We don’t know who made this image – please tell us if you do
This image gives our brain the chance to show off one of its most impressive skills – pattern recognition. Pattern recognition allows us to understand complicated things even when we’re only given limited information about them. So even though the object on the right is made up of three Lego bricks, representing only nine bits of information, pattern recognition makes our brain ‘see’ something far more intricate:
Pattern recognition also comes into play when we’re using websites or other interactive systems, and is therefore something that interaction designers work with every day.
Computer systems are complicated things, containing so much logic and data that to fully understand them might take several weeks or more. But when someone uses a computer system they don’t have that much time, and they don’t need to understand the system in its entirety – they only care about the bits that are relevant to them.

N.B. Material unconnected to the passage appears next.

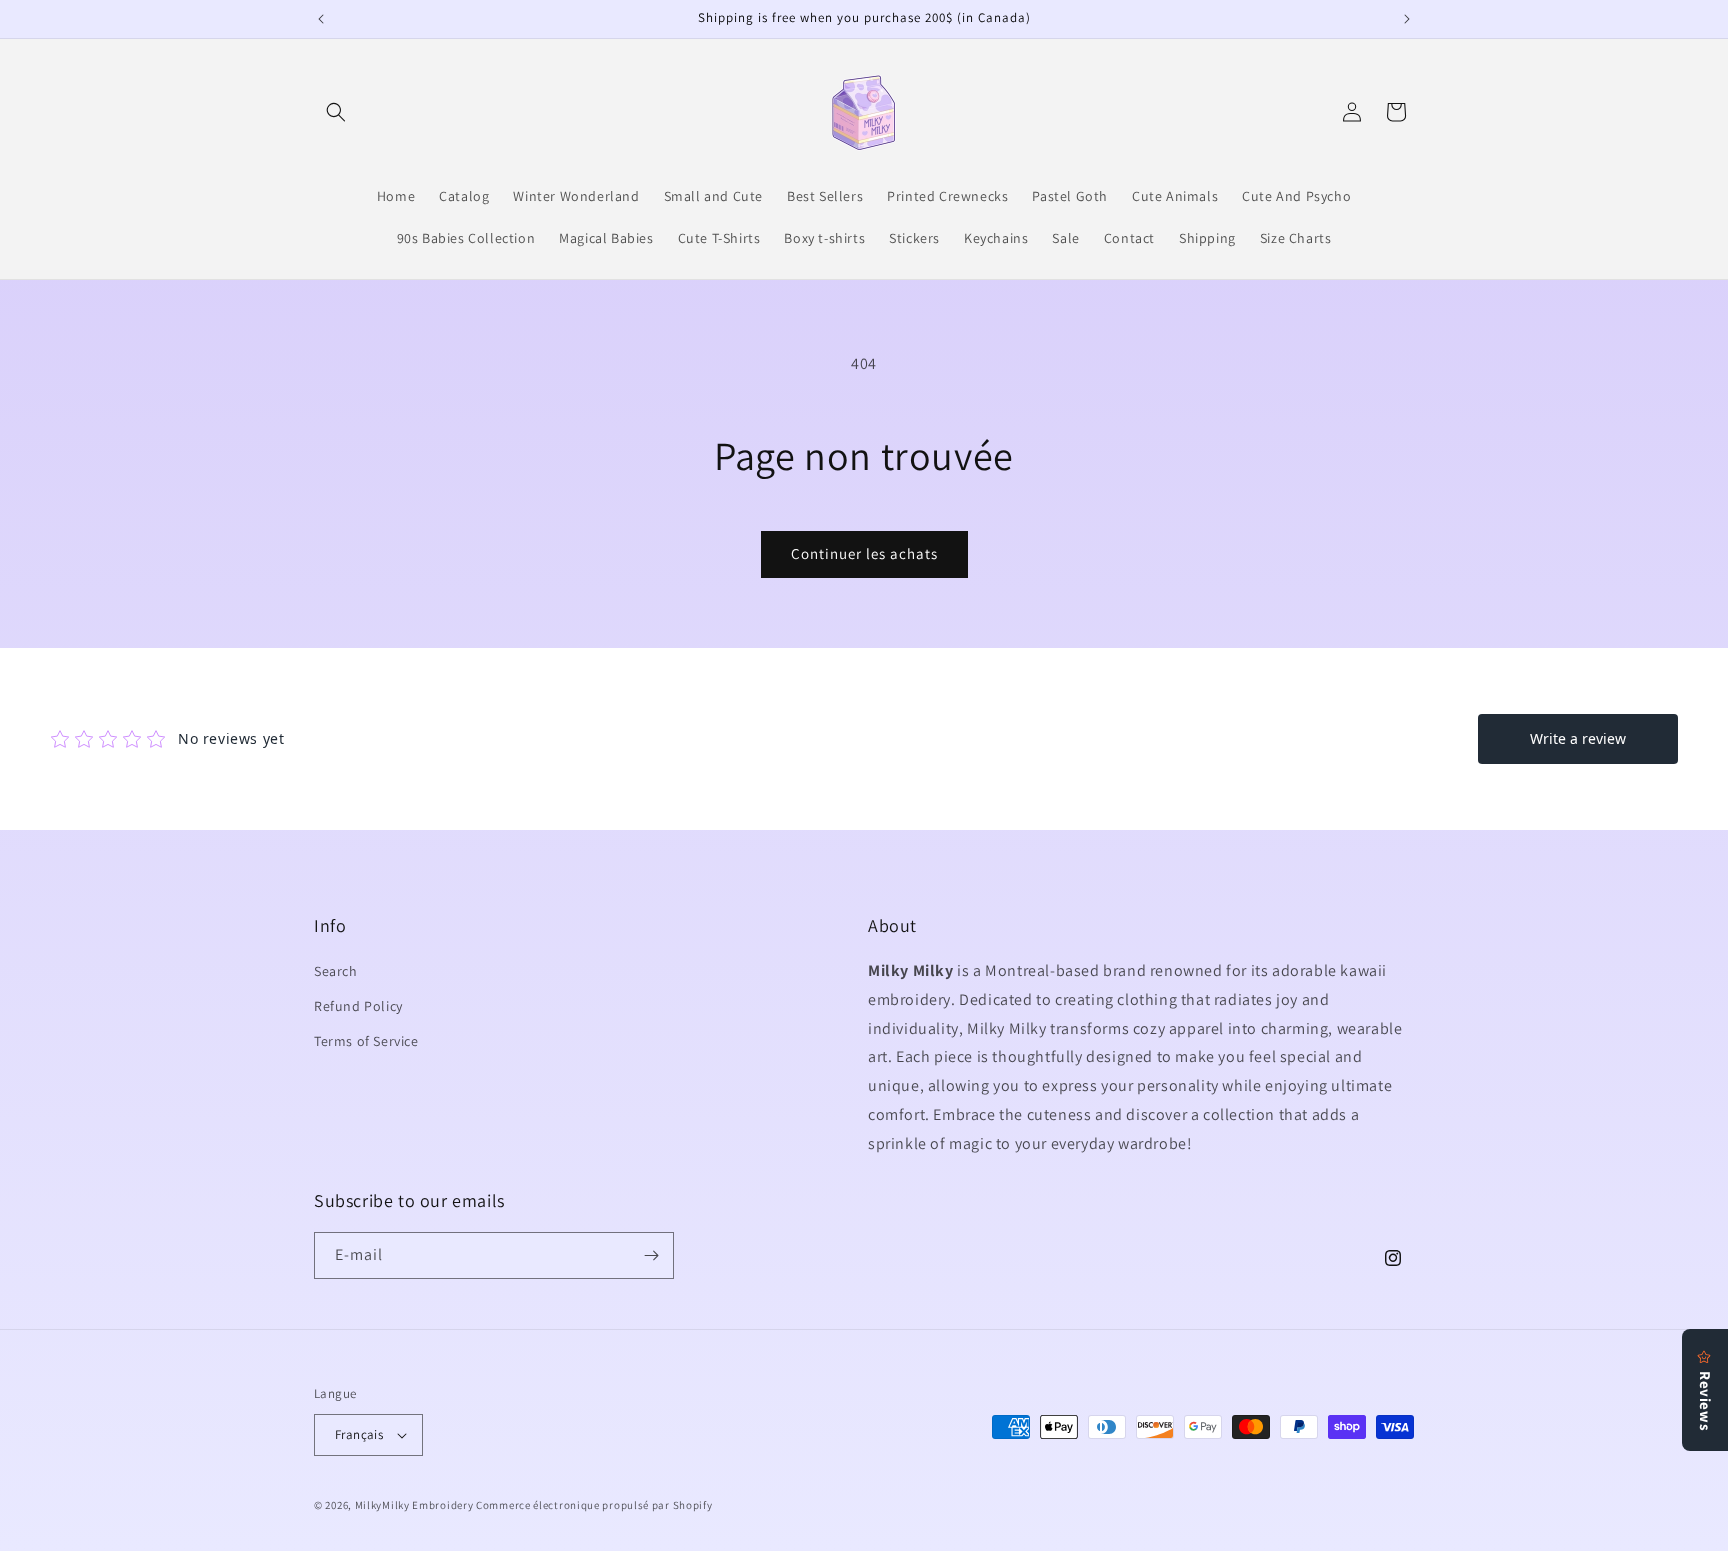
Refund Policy (358, 1006)
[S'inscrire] (651, 1255)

As interaction designers we’re often challenged with making sure users understand the systems we design without having to absorb a lot of information about them. Three major constraints apply:
- Users have limited time – they often want to complete a task in a matter of seconds
- Users have limited screen space at their disposal, so the element we’re designing can’t be too large
- We can’t expect users to have trained themselves in using our system: RTFM is never an option.

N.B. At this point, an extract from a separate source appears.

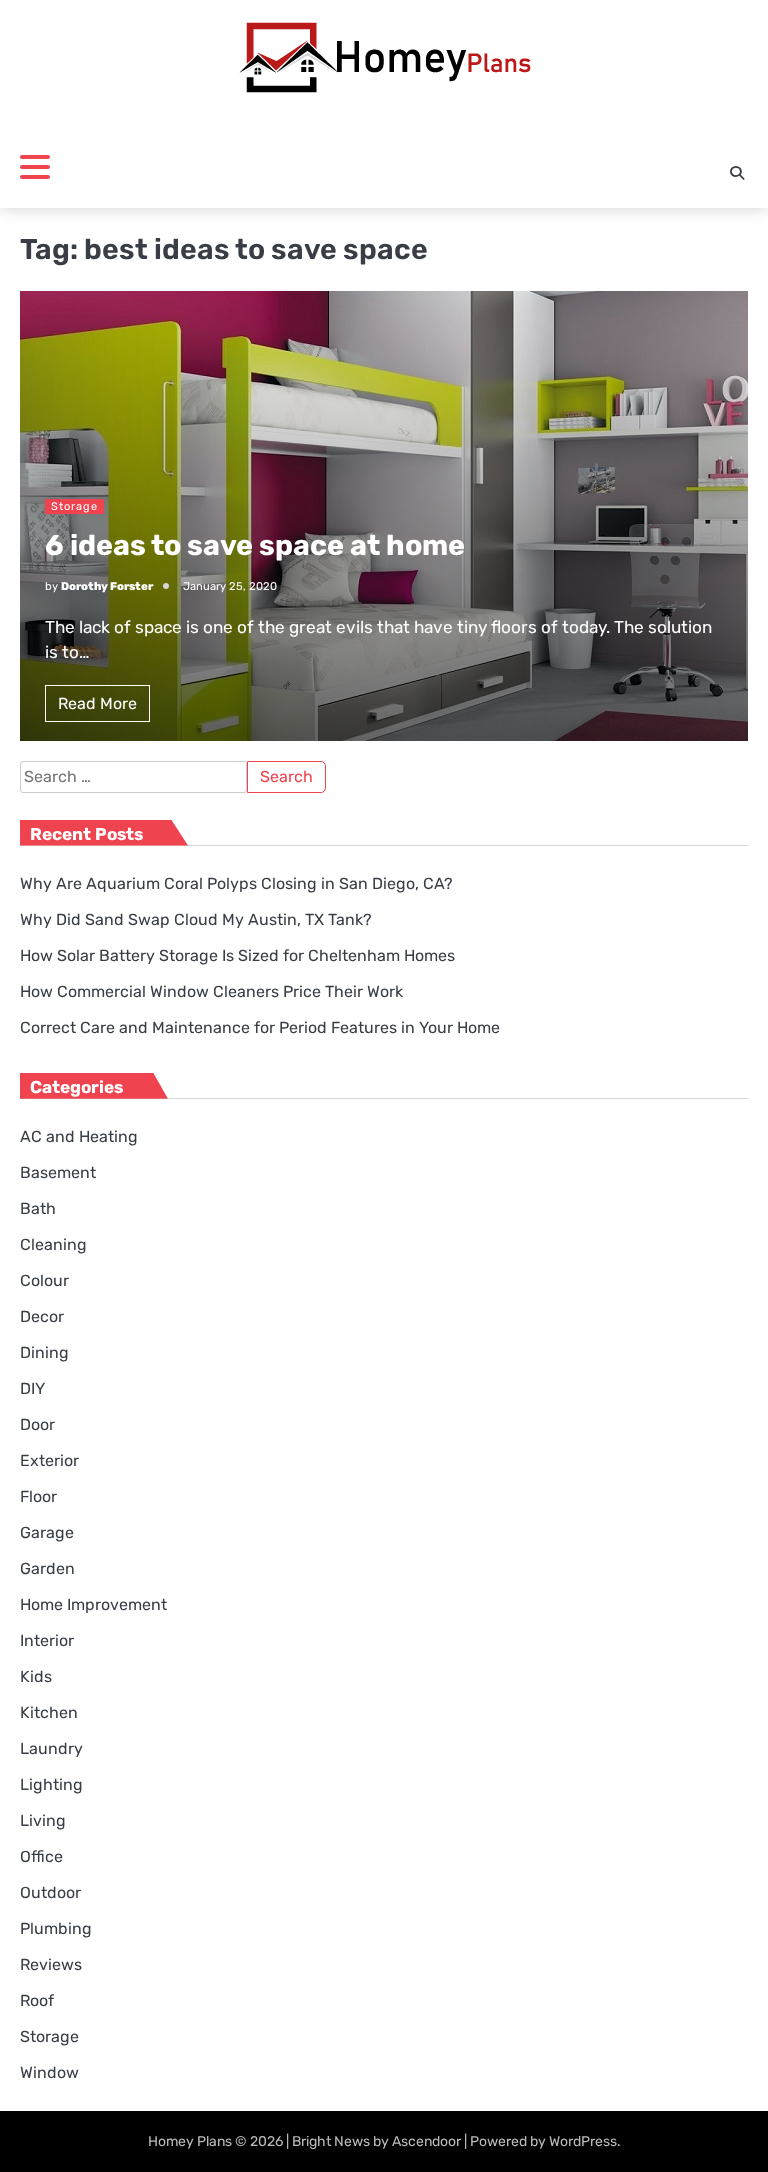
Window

Pattern recognition helps overcome these constraints by helping users fill in the gaps between what they perceive (the pixels on the screen) and what they’re actually dealing with (a horribly complicated computer system). For example, the user might see a grid of numbers between 1 and 31 and a couple of arrow icons…
…but if the designer’s done a good job, the user will almost immediately ‘see’ something much more complicated and intricate:
In this way, pattern recognition helps the user extrapolate from a simple graphic to a complicated range of functions without having to read, think, or experiment. Very little information has been exchanged between the system and the user, but she now has a detailed mental model of this part of the system and will be able to use it comfortably.
Pattern recognition isn’t always beneficial, of course. If a design element plants expectations in a user’s mind which it doesn’t go on to fulfil – if, say, clicking “December” in the calendar above did something other than show a dropdown – this can lead to a jarring experience which is known as cognitive dissonance. It’s important for designers to remember that the people who use their systems are always looking for patterns subconsciously, and if the design isn’t well thought out these users’ brains can easily be sent down a wrong and frustrating path.
The example of the Lego Maggie Simpson shows how easy it is to get a pattern wrong. Imagine there was one more blue brick, or if the yellow was replaced with brown – the illusion would be completely shattered.
As designers, we have to think about getting the minor details right if we want to make pattern recognition work in our favour. And if we fail, our users won’t ‘see’ the forms, structures and connections behind the systems we create – they’ll just see a small pile of randomly selected Lego bricks.